For regular Jobs we can also add a .spec.ttlSecondsAfterFinished that specifies for how long the Job should be kept after it completes. After that time has passed the Job will be deleted automatically.

Summary

In this article we saw Jobs and CronJobs. We learned what Jobs and CronJobs are for and how we can create them using Kubernetes manifests. We learned about cron-expressions that are used to define the schedule for when a CronJob is run. We also learned how we can run a Job a number of times and control how many runs are performed in parallel. Finally we saw how to control how many Jobs are retained in the history for a CronJob, as well as how to specify a time-to-live for regular Jobs after completion.

In the next article we will revisit the topic of Pods again.
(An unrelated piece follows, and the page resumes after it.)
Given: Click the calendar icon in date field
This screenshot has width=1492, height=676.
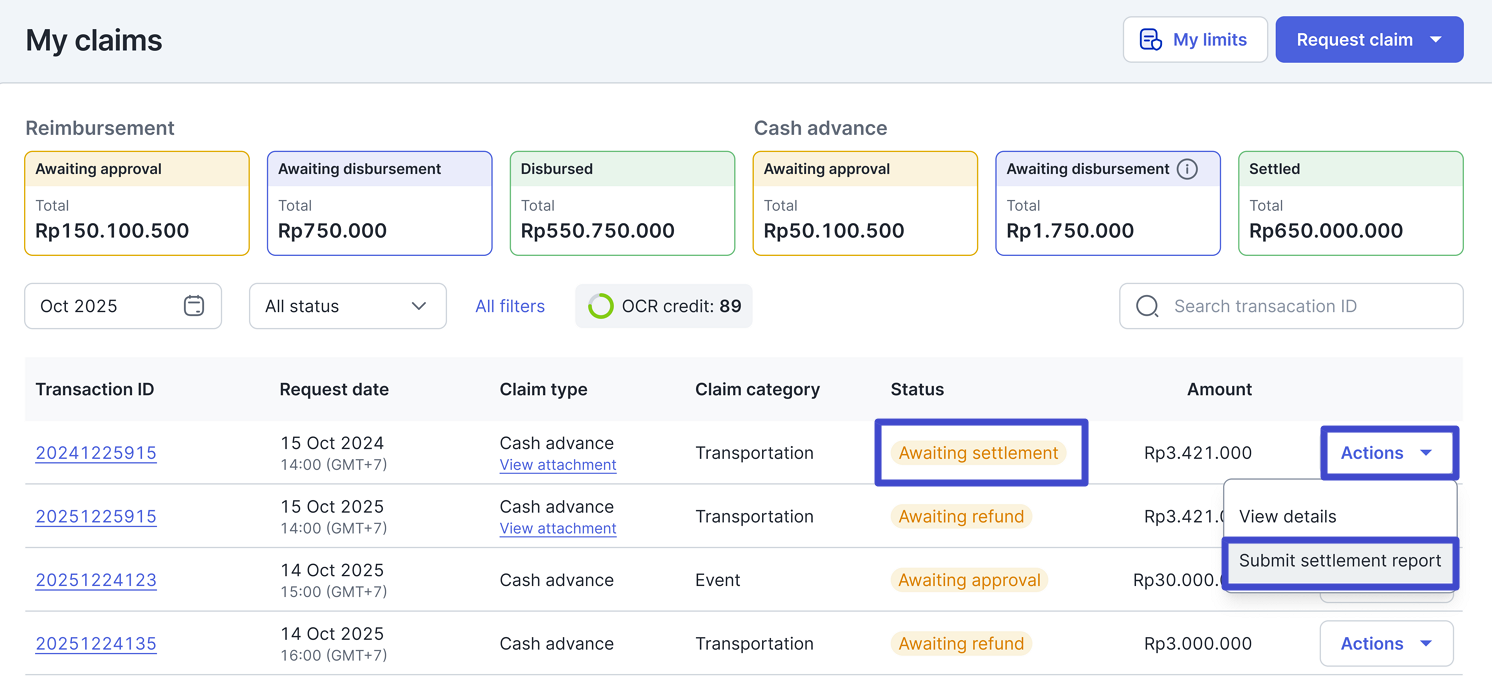Looking at the screenshot, I should point(194,306).
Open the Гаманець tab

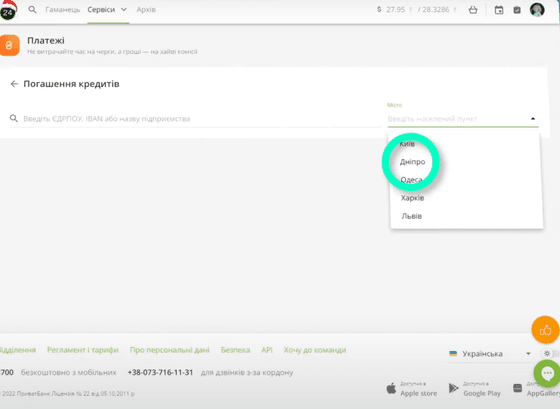pyautogui.click(x=62, y=10)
We will look at some operational aspects related to Pods. Specifically we will see what readiness-probes are, what liveness-probes are, and how to fetch logs from containers, a bit more about how to use kubectl for interacting with Pods, and finally a few more details in the Pod manifest that are of interest.
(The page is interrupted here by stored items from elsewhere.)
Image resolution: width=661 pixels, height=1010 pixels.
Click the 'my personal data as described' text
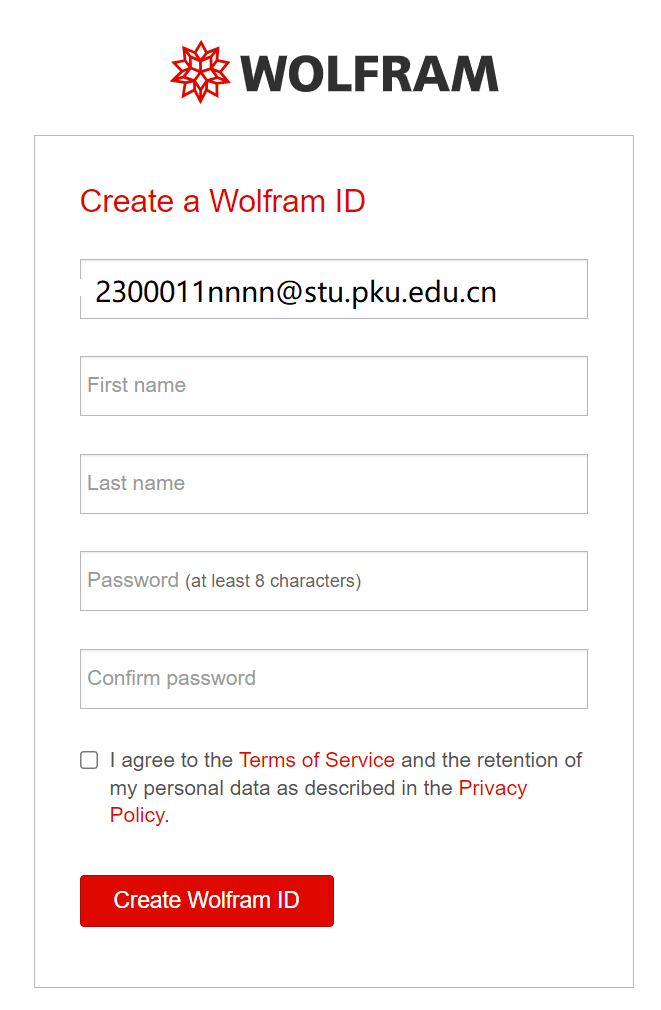(x=253, y=788)
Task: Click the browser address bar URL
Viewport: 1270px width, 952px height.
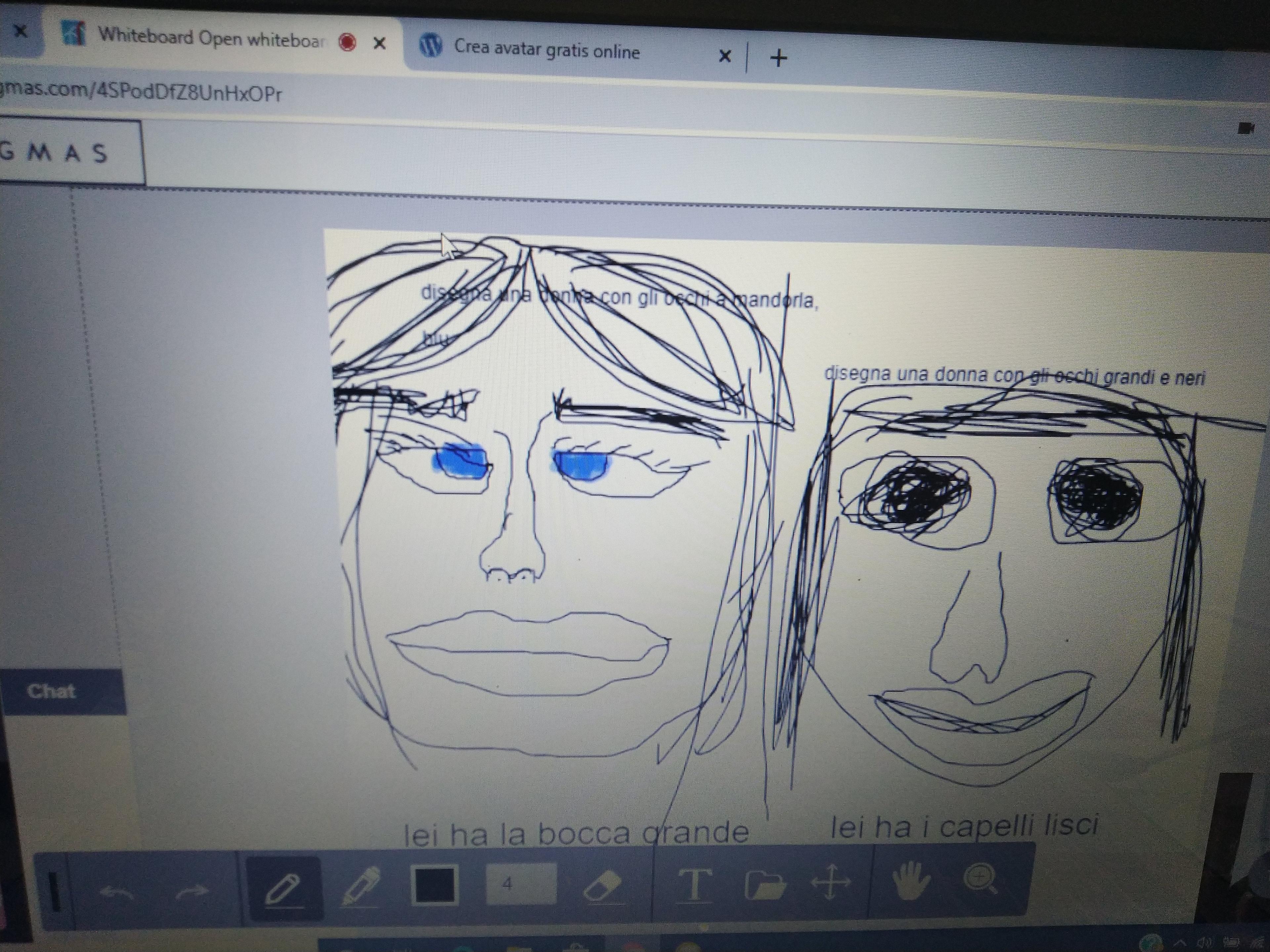Action: pyautogui.click(x=141, y=92)
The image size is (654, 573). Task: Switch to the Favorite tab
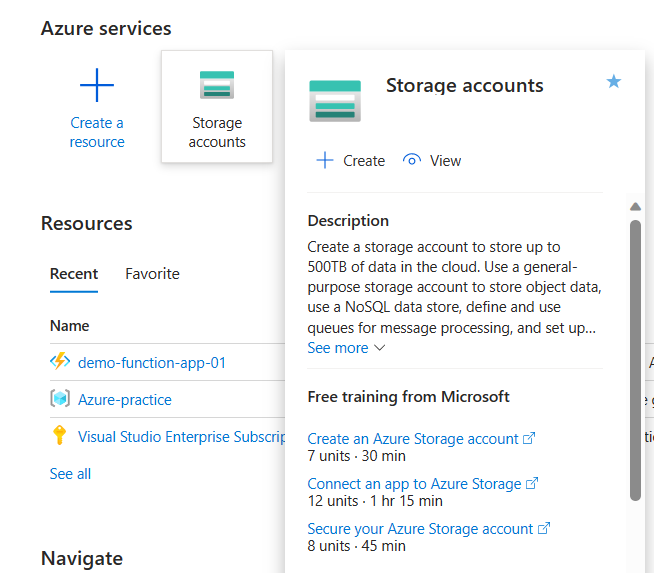[152, 273]
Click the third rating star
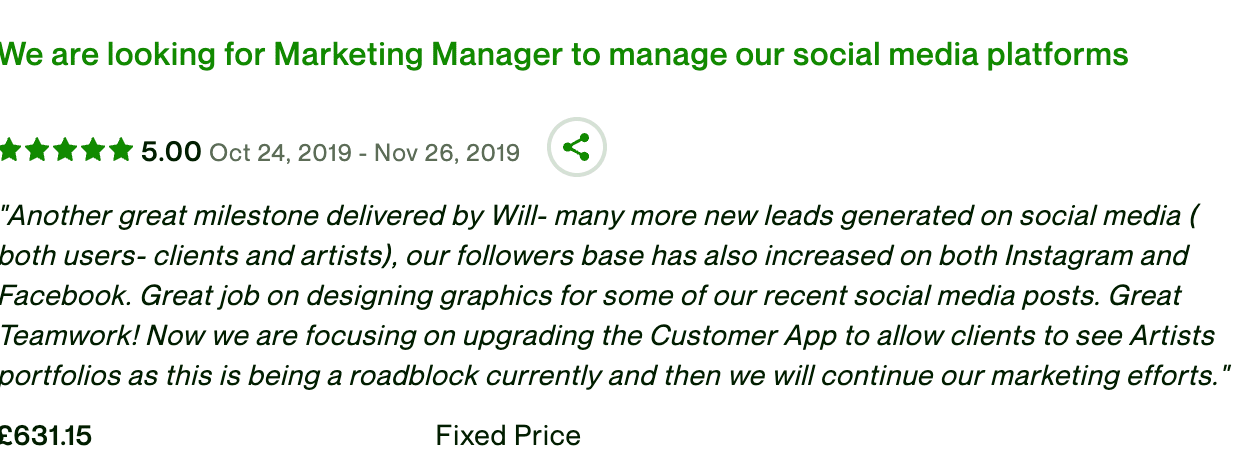 (x=65, y=151)
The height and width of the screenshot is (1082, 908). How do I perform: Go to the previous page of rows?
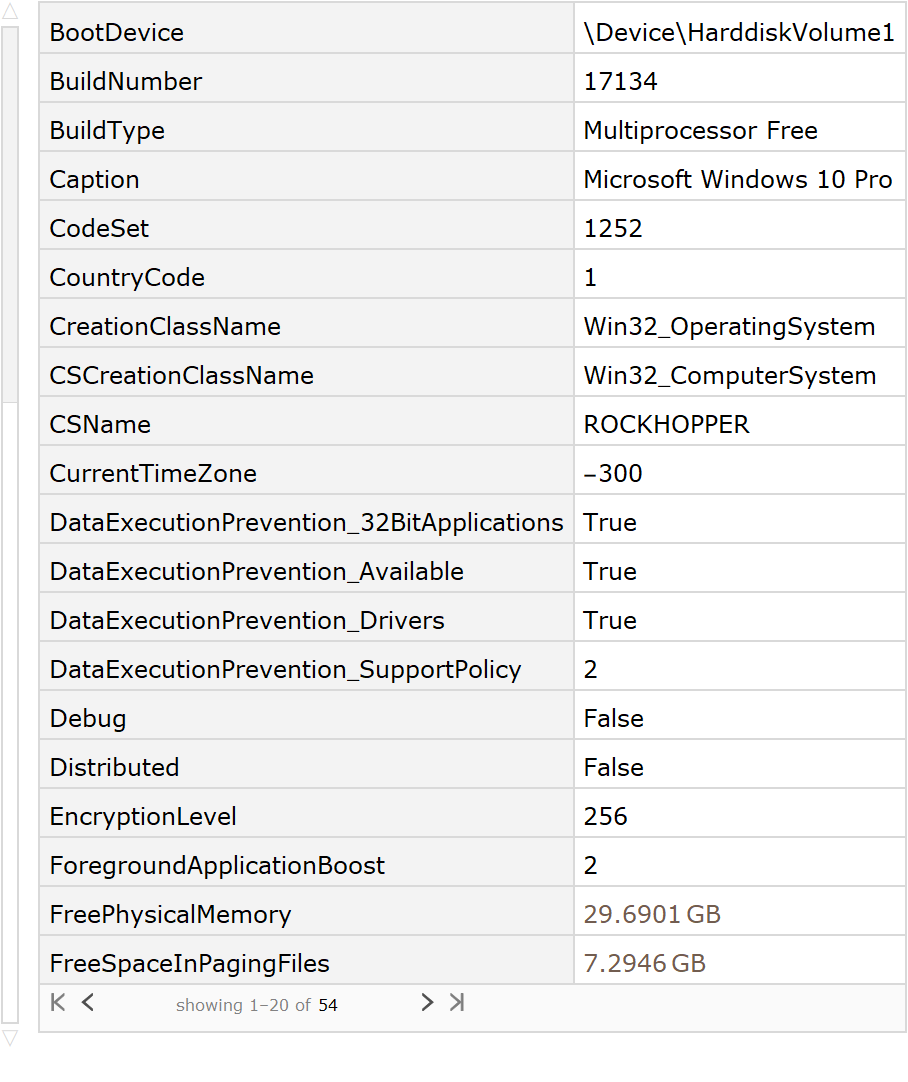tap(88, 1003)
  1. If it tries to restart the Pod or not depends on the specific configuration of the Pod. Also, if the Pod is created via a Deployment with a given replica count then the Deployment will keep restarting Pods for us to keep the desired number of replicas running. 

  2. I recommend crontab.guru as an aid for defining cron-expressions. 

  3. In the illustration a star * looks like a filled circle. This is an unfortunate consequence of my drawing tool GoAT. However, I currently do not wish to use any other tool for drawing diagrams! We'll have to live with this issue for now.